Moscow Hotels Struggle as Foreign Tourists, Businessmen Go Elsewhere

Tourism has been struck by negative media coverage and international sentiment over Russia's role in the Ukraine crisis.

The loss of foreign travelers is posing a thorny problem for Moscow hotels, whose livelihood depends on a steady stream of foreign tourists and businesspeople, the Vedomosti newspaper reported.

Hotel occupancy in Moscow fell to about 60 percent in the first three quarters of the year, its lowest level since 2011, analysts polled by the newspaper said. This is a decline of 7.4 percent, market analysts at consultancy Cushman & Wakefield told the newspaper, or even 9 percent, according to analysts at Jones Lang LaSalle (JLL).

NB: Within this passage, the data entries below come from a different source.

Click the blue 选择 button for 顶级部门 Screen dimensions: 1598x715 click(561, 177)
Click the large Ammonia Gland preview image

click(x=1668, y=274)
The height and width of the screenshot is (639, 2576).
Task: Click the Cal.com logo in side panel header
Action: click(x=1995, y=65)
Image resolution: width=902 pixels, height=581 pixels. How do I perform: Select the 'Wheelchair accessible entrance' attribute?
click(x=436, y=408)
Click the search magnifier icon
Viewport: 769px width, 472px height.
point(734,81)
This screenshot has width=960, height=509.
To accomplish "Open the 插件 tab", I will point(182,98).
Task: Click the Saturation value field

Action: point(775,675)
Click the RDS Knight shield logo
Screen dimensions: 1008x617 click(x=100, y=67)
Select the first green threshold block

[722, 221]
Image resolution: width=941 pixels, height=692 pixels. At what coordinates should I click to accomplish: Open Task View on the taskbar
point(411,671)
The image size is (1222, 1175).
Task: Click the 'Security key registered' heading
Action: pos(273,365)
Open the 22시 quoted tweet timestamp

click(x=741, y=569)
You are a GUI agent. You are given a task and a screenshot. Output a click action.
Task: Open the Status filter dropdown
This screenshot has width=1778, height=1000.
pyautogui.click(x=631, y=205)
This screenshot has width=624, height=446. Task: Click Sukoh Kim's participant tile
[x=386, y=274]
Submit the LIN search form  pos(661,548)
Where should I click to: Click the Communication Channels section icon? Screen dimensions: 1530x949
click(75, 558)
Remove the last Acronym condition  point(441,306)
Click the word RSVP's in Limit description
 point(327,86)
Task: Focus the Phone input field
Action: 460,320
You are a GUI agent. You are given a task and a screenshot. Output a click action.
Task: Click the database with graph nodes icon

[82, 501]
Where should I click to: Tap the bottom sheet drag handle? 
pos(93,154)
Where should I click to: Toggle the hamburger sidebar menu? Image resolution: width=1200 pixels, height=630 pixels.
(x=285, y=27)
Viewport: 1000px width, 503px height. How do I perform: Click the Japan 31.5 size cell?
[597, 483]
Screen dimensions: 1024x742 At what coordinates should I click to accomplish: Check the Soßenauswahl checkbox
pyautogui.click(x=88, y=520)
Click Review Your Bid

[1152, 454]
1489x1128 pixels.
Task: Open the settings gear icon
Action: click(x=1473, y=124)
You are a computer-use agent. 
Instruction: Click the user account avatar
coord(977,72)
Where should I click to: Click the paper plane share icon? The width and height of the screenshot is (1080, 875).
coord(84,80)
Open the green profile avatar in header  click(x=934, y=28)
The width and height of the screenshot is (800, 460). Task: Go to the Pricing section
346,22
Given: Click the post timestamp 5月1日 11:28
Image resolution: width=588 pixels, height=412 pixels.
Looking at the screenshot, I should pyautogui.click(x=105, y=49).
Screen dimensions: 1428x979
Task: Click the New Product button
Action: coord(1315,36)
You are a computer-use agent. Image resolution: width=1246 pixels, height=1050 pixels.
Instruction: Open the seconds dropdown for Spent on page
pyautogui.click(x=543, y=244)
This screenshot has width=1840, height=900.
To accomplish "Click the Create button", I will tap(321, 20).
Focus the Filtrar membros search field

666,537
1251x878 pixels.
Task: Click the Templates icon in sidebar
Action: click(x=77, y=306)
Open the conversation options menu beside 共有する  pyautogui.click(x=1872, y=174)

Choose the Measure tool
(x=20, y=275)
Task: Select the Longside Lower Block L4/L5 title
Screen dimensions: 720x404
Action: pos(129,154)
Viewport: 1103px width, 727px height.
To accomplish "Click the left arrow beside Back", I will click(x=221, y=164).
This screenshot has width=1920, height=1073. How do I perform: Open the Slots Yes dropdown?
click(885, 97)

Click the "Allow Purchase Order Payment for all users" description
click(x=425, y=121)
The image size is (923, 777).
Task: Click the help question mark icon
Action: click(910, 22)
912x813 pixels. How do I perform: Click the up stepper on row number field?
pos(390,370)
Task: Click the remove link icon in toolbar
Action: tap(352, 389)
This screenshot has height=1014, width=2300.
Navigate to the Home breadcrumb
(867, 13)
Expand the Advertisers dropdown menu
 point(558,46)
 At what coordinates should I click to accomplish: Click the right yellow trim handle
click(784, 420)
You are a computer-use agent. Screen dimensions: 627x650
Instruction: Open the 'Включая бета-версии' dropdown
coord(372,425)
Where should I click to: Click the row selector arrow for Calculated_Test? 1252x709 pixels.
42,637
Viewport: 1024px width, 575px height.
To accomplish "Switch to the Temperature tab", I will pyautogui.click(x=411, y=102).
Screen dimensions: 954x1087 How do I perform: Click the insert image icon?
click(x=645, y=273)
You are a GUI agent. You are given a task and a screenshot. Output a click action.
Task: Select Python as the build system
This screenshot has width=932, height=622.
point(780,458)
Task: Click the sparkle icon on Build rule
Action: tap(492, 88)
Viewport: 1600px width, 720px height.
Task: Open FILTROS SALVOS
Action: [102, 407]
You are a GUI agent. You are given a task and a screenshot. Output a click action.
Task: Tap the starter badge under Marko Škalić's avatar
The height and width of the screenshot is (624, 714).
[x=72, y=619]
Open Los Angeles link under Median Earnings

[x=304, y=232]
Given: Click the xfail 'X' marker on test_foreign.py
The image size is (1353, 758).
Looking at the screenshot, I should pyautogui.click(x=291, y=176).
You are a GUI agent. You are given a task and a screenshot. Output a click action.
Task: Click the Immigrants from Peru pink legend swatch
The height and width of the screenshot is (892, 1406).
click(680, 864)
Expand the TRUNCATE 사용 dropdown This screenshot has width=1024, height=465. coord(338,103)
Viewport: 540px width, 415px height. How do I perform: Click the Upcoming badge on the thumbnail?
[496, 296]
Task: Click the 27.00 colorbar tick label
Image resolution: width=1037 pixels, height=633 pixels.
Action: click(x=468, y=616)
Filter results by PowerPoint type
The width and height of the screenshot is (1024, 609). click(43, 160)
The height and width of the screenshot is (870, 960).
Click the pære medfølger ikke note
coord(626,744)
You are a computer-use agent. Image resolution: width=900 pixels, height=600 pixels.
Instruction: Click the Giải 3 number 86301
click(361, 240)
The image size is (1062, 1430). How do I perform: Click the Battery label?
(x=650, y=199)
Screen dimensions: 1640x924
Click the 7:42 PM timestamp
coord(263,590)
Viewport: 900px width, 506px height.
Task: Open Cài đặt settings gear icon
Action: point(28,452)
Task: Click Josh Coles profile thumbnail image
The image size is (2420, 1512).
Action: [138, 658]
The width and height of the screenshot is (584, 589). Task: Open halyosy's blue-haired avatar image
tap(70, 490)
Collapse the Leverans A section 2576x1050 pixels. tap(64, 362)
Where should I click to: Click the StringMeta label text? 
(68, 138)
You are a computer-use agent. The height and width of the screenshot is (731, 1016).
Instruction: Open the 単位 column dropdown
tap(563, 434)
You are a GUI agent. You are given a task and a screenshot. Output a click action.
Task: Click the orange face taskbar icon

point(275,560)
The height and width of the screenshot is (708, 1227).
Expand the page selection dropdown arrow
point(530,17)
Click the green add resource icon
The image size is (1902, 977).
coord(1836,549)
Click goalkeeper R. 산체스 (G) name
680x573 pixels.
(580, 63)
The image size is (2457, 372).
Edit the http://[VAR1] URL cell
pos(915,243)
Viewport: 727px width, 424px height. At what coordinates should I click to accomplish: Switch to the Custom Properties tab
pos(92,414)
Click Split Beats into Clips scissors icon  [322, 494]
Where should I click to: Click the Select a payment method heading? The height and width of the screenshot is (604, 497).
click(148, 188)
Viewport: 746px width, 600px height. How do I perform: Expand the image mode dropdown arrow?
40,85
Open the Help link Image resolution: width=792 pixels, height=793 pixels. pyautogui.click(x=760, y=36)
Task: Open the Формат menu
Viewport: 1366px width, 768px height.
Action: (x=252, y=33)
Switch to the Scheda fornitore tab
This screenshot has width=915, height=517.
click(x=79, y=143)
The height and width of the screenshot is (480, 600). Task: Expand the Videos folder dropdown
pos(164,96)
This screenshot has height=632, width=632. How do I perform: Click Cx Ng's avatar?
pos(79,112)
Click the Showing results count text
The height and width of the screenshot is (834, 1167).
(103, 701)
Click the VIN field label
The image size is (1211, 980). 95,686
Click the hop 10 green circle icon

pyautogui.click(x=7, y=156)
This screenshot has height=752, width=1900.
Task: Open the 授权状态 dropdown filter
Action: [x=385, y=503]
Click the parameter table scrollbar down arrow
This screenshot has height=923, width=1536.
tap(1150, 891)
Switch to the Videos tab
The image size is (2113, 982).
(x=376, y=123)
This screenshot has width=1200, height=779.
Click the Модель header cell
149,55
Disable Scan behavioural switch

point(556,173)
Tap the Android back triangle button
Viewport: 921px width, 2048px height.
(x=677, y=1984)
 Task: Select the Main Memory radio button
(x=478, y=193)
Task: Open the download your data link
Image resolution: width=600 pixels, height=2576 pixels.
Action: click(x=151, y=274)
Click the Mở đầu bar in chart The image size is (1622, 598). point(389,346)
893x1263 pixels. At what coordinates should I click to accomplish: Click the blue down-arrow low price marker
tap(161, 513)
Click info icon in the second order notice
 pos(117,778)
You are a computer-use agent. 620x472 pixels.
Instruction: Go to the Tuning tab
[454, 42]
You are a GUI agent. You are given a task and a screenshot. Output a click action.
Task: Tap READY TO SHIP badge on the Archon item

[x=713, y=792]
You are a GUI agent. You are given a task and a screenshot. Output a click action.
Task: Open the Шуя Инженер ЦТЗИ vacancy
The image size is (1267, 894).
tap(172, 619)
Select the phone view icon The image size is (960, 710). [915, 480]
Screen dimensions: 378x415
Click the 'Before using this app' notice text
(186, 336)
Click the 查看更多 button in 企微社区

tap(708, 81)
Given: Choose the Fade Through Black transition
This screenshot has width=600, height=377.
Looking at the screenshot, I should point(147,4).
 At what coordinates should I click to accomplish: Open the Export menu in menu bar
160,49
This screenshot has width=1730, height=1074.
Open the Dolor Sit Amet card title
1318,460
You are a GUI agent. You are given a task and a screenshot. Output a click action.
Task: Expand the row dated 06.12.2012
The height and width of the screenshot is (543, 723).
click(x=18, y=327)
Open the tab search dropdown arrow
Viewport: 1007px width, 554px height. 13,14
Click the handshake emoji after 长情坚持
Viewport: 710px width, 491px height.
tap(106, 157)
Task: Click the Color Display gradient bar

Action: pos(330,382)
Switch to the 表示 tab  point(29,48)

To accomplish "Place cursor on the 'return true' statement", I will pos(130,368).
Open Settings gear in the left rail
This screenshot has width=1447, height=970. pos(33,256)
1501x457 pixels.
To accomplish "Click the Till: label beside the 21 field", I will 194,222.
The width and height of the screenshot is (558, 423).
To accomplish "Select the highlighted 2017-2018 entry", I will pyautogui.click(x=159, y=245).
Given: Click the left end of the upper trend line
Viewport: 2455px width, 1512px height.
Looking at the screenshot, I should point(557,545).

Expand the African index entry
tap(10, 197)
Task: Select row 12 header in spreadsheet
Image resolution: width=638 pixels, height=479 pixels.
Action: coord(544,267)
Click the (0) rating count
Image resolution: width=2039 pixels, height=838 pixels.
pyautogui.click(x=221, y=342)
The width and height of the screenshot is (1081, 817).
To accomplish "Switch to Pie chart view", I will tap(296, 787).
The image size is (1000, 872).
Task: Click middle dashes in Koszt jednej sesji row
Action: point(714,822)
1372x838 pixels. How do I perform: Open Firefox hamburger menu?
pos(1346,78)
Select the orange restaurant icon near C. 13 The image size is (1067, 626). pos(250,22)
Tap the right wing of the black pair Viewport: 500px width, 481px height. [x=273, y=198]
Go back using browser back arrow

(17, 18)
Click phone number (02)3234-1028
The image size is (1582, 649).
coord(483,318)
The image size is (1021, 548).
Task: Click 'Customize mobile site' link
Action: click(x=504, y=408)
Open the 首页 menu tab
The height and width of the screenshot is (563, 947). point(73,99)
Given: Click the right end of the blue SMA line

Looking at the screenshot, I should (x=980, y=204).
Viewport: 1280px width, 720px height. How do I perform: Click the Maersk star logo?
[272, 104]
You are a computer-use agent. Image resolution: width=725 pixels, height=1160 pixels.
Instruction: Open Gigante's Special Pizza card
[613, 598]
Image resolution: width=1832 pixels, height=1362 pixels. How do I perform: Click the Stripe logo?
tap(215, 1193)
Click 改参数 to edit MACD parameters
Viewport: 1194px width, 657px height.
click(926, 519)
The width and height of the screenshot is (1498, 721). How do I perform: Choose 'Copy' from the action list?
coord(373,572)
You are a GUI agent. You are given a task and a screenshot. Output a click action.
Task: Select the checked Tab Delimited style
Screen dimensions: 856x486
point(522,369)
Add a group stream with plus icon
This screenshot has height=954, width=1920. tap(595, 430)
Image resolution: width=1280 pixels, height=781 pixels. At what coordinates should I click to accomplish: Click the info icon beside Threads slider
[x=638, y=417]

The drop is largely due to a decline in the number of foreign guests, who typically account for up to 80 percent of Moscow hotels' occupancy, Marina Smirnova, head of the hotel business and tourism department at Cushman & Wakefield, told Vedomosti last week.

Tourism has been struck by negative media coverage and international sentiment over Russia's role in the Ukraine crisis, while business travel is down as European companies put the brakes on investment in Russia.

The summer was particularly hard for the industry, with occupancy rates in Moscow dropping 17 percent compared to 2013, David Jenkins, head of the hotels and hospitality group at JLL, said in a press release.

"Many foreign tour groups that had provided us with a stable flow of guests during the holidays decided not to travel to Russia," Alexis Delafour, the regional director of Accor Hotel Services for Russia, told Vedomosti.

In July, a Malaysia Airlines passenger jet was shot down while flying over territory held by Russia-backed separatists in eastern Ukraine. The event launched a wave of sanctions from the U.S. and EU, as well as Russian counter-sanctions in the form of bans on select Western food imports.

The autumn was marked by a gradual decline in the number of European businessmen, typically the industry's main clients, Delafour added.

The upscale segment was hit the hardest in the first three quarters, with revenue per room dropping 14 percent for the year. Less expensive hotels fared better, according to JLL.